The highest risk of long space travel is unanimously recognised to be space radiation. While on the space station, astronauts are subjected to over ten times the radiation occurring on Earth and this was found to have a negative impact on astronaut’s health leading to altered cognitive function, reduced motor function, and behavioural changes. Space radiation can also cause radiation sickness that results in nausea, vomiting, anorexia, and fatigue. Moreover, one can develop degenerative tissue diseases such as cataracts, cardiac, and circulatory diseases.
Transitioning between the three different gravity fields people would experience on a Mars mission can lead to serious motion sickness while affecting one’s spatial orientation, body parts coordination, balance and locomotion. Furthermore, lack of gravitational force causes bones minerals loss characterized by density dropping at a rate of 1% per month, endurance or cardiovascular deconditioning, vision impairment or even kidney stones.
In space, microbes can evolve and change characteristics making humans easy targets due to limited or hostile environments introduced by living inside a spacecraft over a long period of time. Consequently, there is a significant increase in the risk of allergies, illness and diseases.
Do people feel lonely in space?
However, it is crucial to understand how space affects the human mind and not just the body. A decline in mood, cognition, moral and interpersonal interaction are mild occurrences that have isolation and confinement as root causes. Despite the carefully crafted selection process and training of astronauts, behavioural issues are inevitable in such conditions leading to sleep disorders caused by anomalies introduced in one’s circadian rhythm, or even depression which might impact performance and mission success.
Image credit: Stock
Distance to Earth will surely contribute to delay in communication and limited supplies that can potentially cause frustration or self-doubt and impact one’s mental health while testing both their physical and mental strength and confidence.
Are we there yet?
For observation of physiological, molecular and cognitive changes that could happen to a human from exposure to these spaceflight hazards, NASA conducted the ‘Twins Study’ by comparing Scott Kelly to his brother on Earth. This one-year-long in space study (twice the normal time) is a stepping-stone towards the three-year expedition to Mars as it led to significant discoveries such as lingering changes in Scott’s cognition and DNA.
Image credit: NASA
Despite the identification of cardiovascular, immunological, sensorimotor, musculoskeletal, reproductive and behavioural implications on spaceflight adaptation, supporting data available for men and women is imbalanced due to sex and gender disparity of people who have flown in space – 477 men vs. 57 women as of June 2013. Further innovative research investigated sex and gender-related differences in space, which introduced the concept of Personalised Medicine. Jeffrey P. Sutton, M.D., Ph.D., NSBRI’s President, CEO, and Institute Director believes that “Harnessing the power of 21st century personalized medicine, as practiced at leading medical schools and hospitals, will further mitigate the human health risks inherent to long-duration deep space missions.”

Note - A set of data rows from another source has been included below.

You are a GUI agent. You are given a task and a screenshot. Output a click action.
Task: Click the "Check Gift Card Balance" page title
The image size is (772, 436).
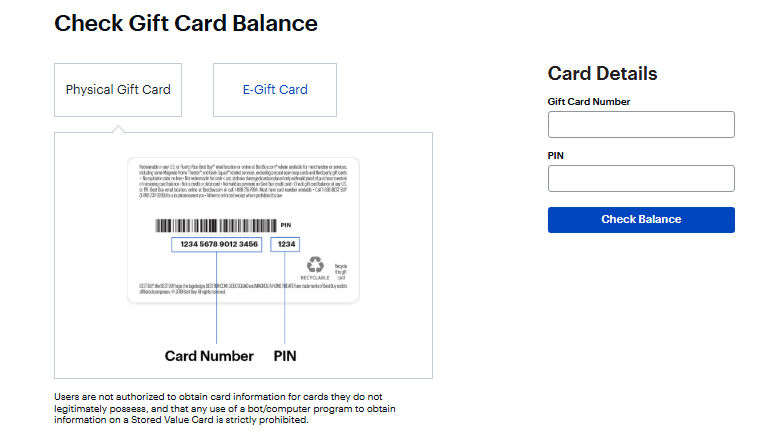tap(186, 23)
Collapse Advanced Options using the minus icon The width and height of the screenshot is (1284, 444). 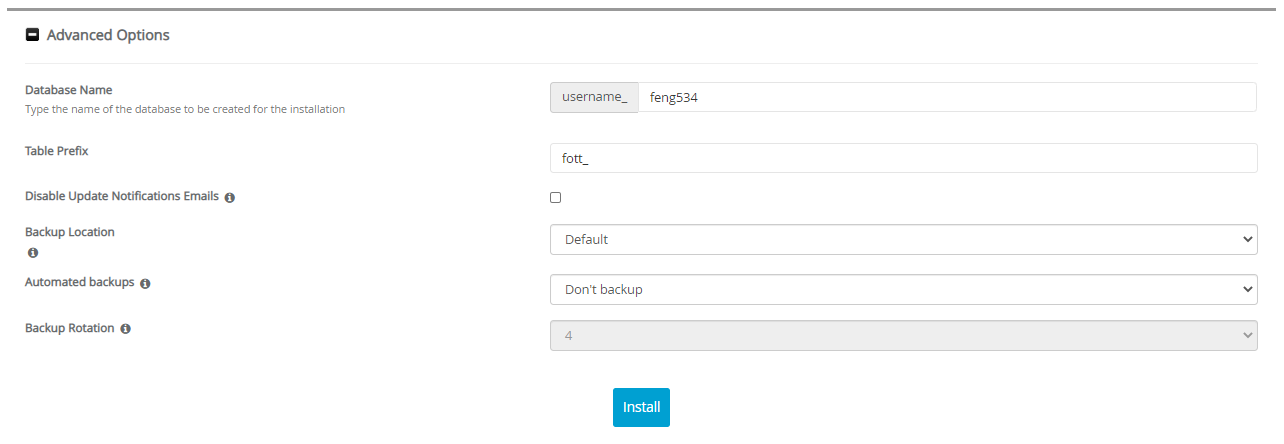tap(32, 35)
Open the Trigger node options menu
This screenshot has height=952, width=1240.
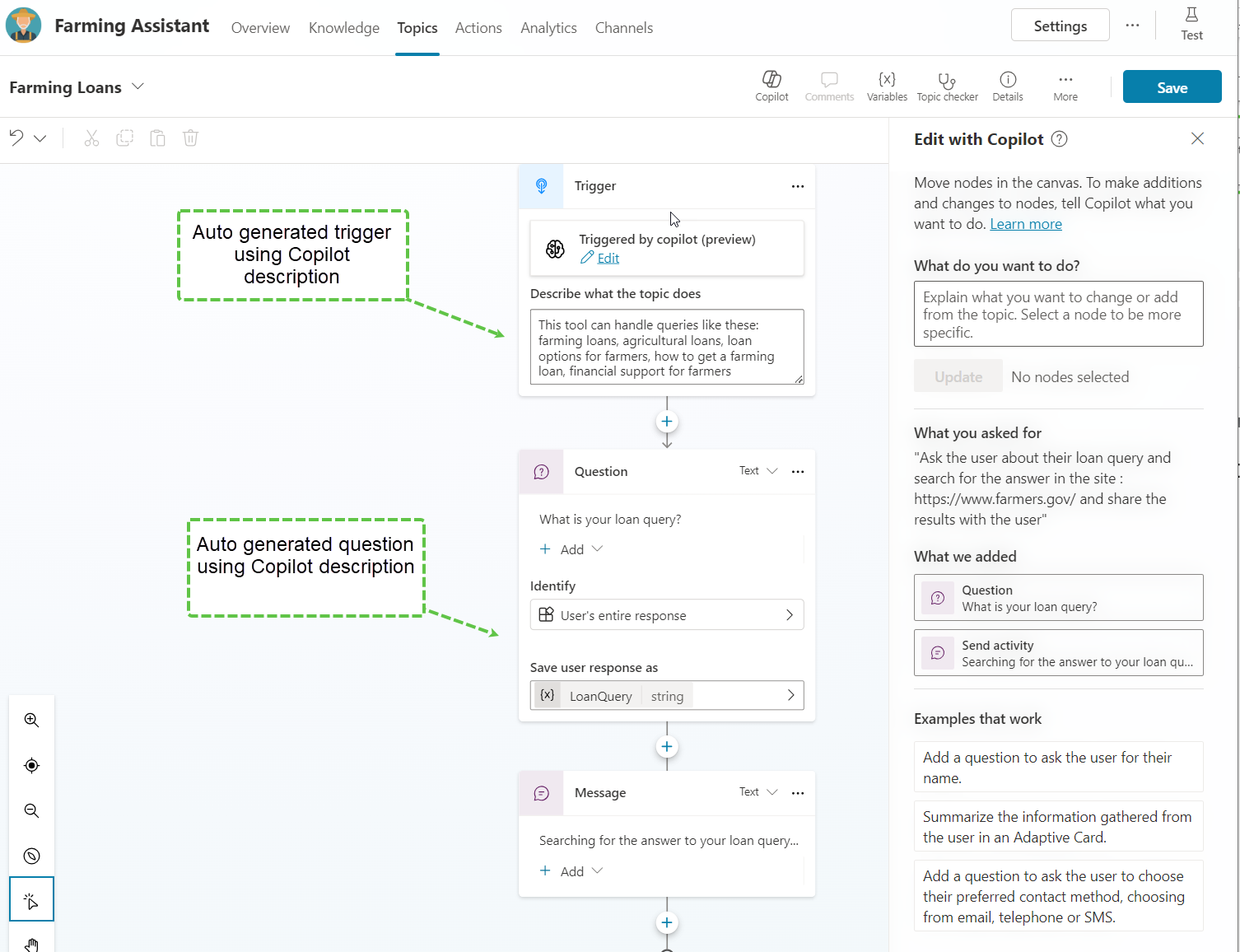pos(797,186)
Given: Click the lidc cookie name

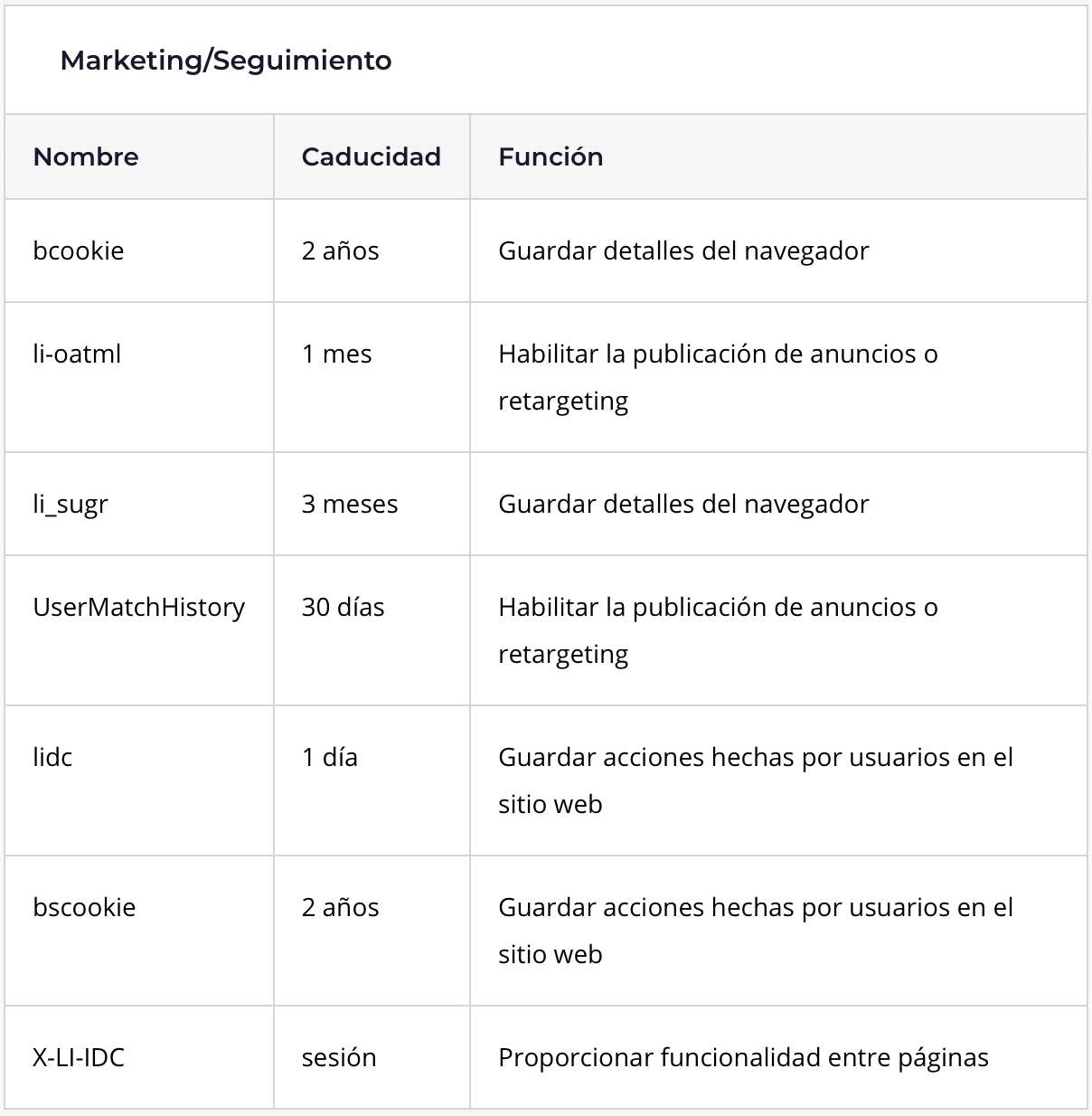Looking at the screenshot, I should point(52,757).
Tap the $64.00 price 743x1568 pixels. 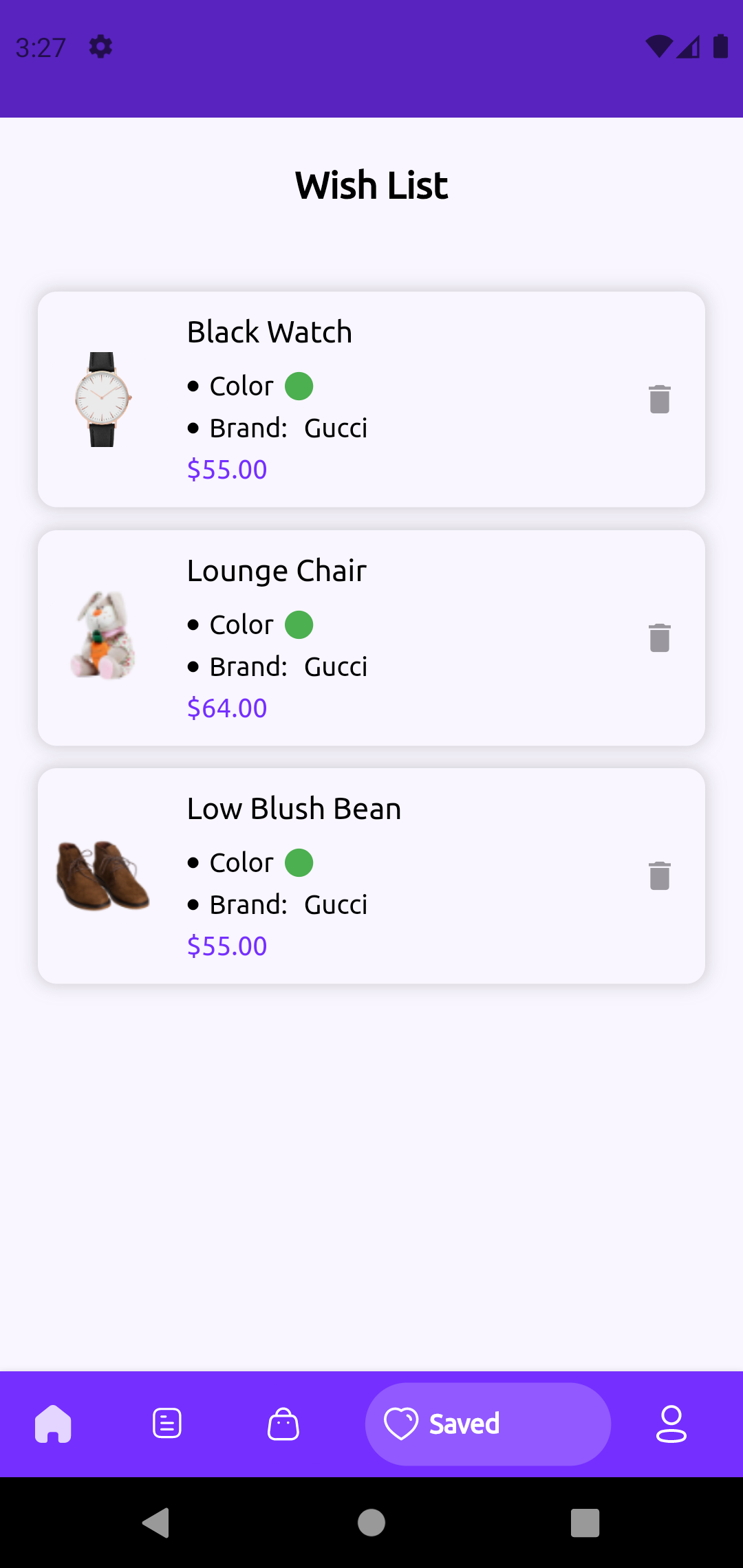point(227,708)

In the past 50 years, medicine has continuously evolved introducing disruptive innovation by taking a human-centred and inclusive approach. Although there are still many unknowns in the space equation and worldwide excitement for Space-travel pushes for timeliness exploration, ‘Framing questions with precision takes a lot of time and effort’ argues Elon Musk. Having available all current tools (human and technological), we are living in exciting times while talking about private lunar passenger flights (SpaceX), Passengers Space Flights (Virgin Galactic), further Mars exploration (NASA, SpaceX) and colonization (SpaceX). What a time to be alive!